The Dumbest Car Names of All Time
6. Isuzu P’up
The P’up was a second-generation vehicle that fell under Isuzu’s Faster pick-up truck model. The United States initially received the Faster under Chevrolet’s LUV name.
After 1982, GM stopped selling it in America and began selling their own compact S-10 pick-ups. Isuzu slapped the P’up name on their Faster model and sales seemingly picked up. Why P’up? It’s actually short for “pick-up.” Sounds ridiculous, but it does sort of makes sense.
These second-gen vehicles offered up something Isuzu pick-up drivers hadn’t experienced before, the ability to choose between three different cab styles: Space Cab/Sports Cab, double cab, and single cab.
5. Toyota Deliboy
Anyone else craving a corn beef on rye after hearing the name of this car?
Truth is, the Deliboy was produced between 1989 and 1995 and was designed specifically to target delivery service companies. As a pick-up truck, it offered a five-speed manual transmission, and had rear double doors and sliding front ones.

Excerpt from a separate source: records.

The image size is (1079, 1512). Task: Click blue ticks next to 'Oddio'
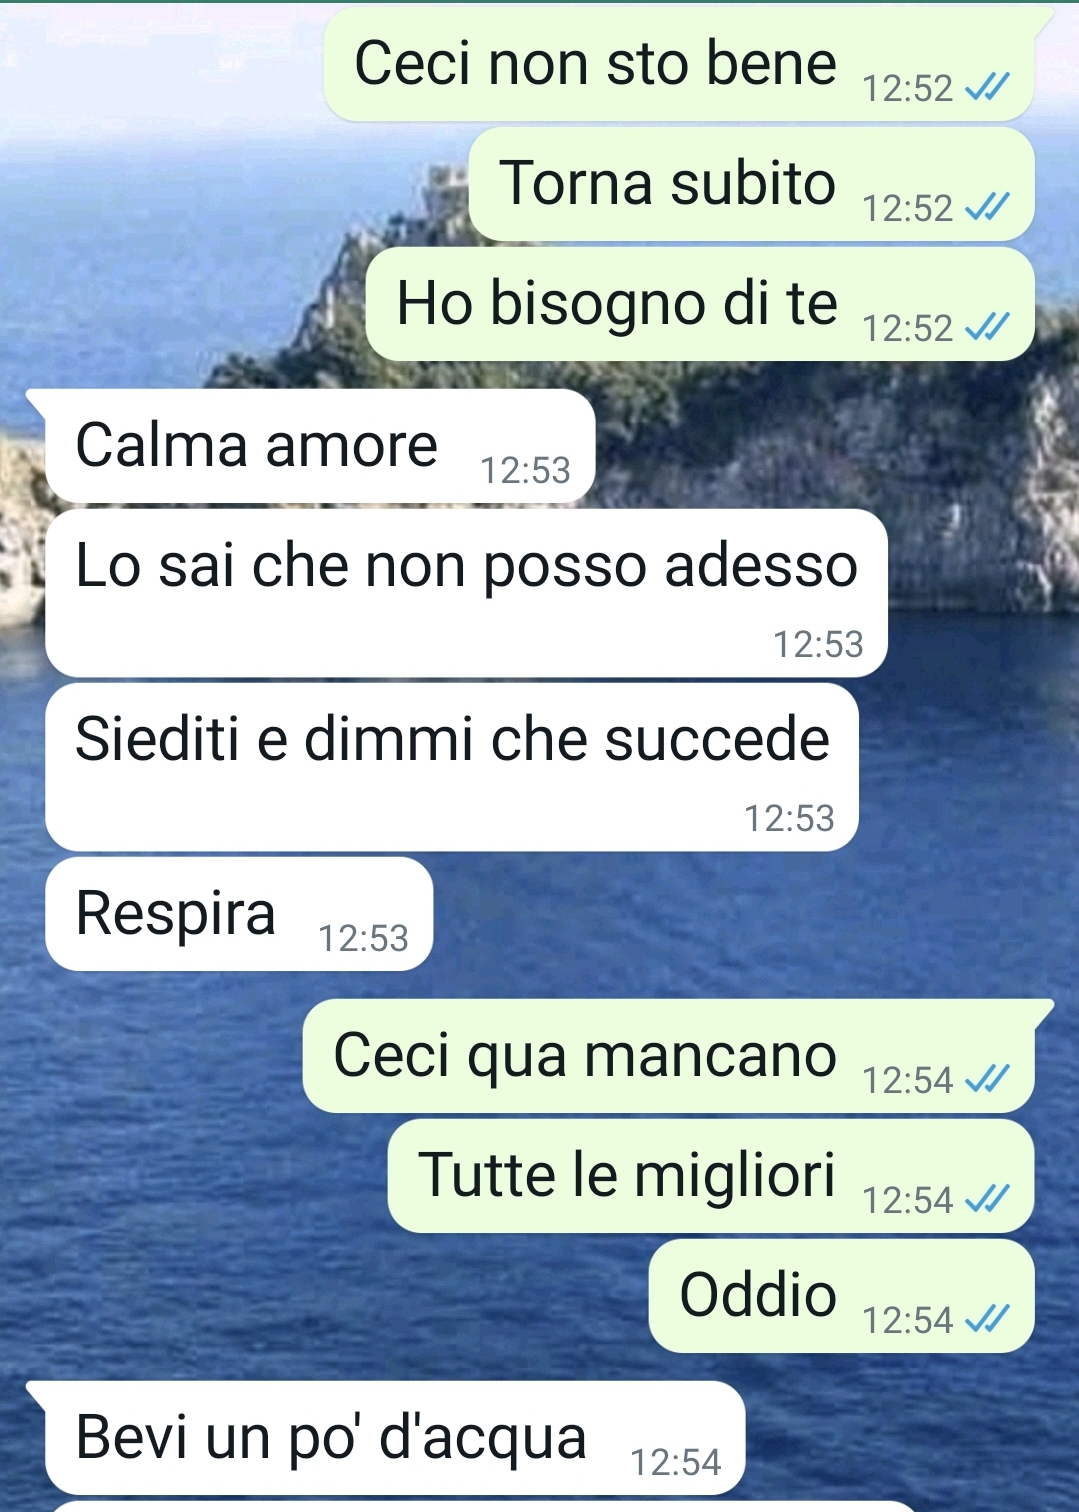pos(987,1320)
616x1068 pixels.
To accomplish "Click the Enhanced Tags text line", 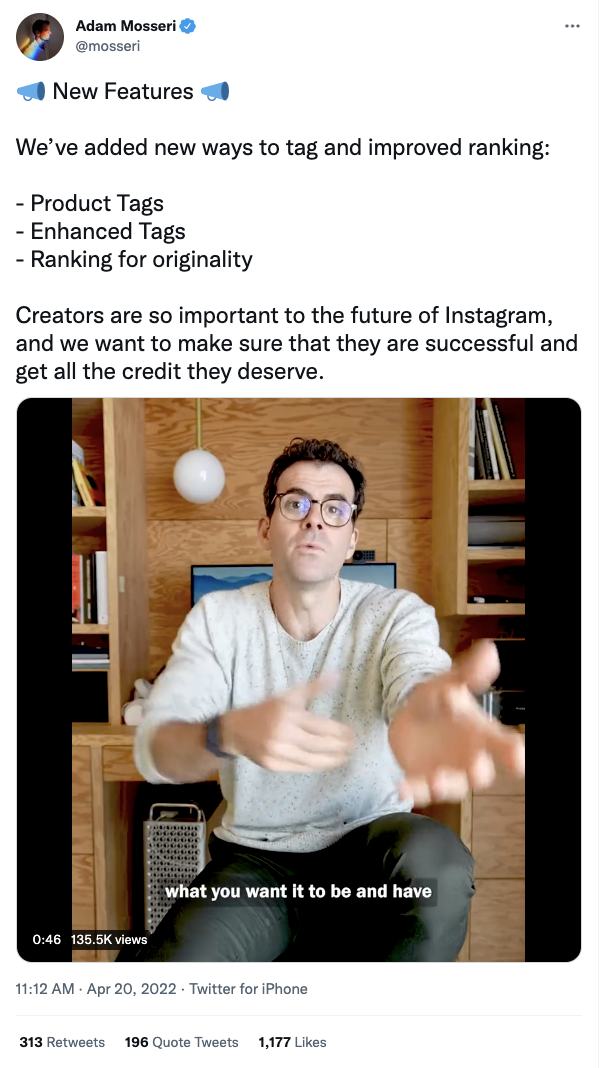I will (x=101, y=232).
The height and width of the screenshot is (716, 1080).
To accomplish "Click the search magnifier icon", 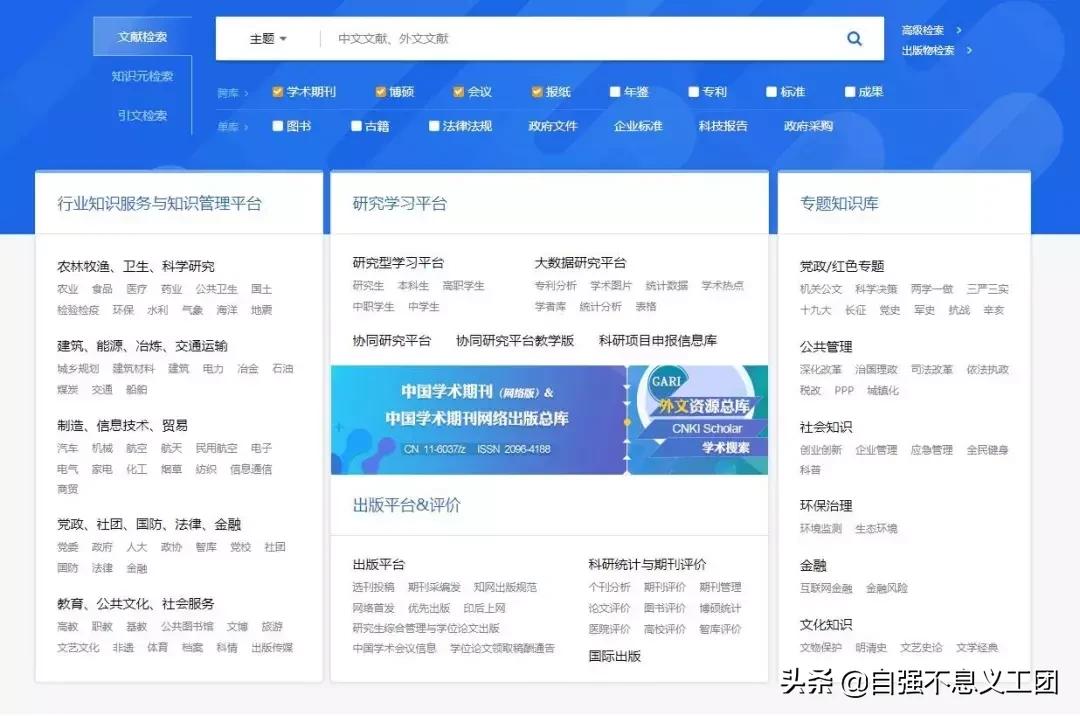I will [x=853, y=38].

The passenger seat offered a foldable option and there was a variant of the model where customers could choose a three-seat bench, along with side windows.
Despite all the handy-dandy options, Deliboy wasn’t quite a success and Toyota ceased production in 1995.
4. Volugrafo Bimbo
The good news is that we currently live in a day and age where it is unacceptable to call anyone a bimbo. The bad? This wasn’t the case in 1945!
This micro car was made by the Italian manufacturer, Volugrafo, and was only produced for about three years. The car was door-less and only had a bench within that seated two people. The vehicle was a mere 2.4 meters long and 90 centimeters high. In fact, the company only developed 60 units of the Bimbo when all was said and done.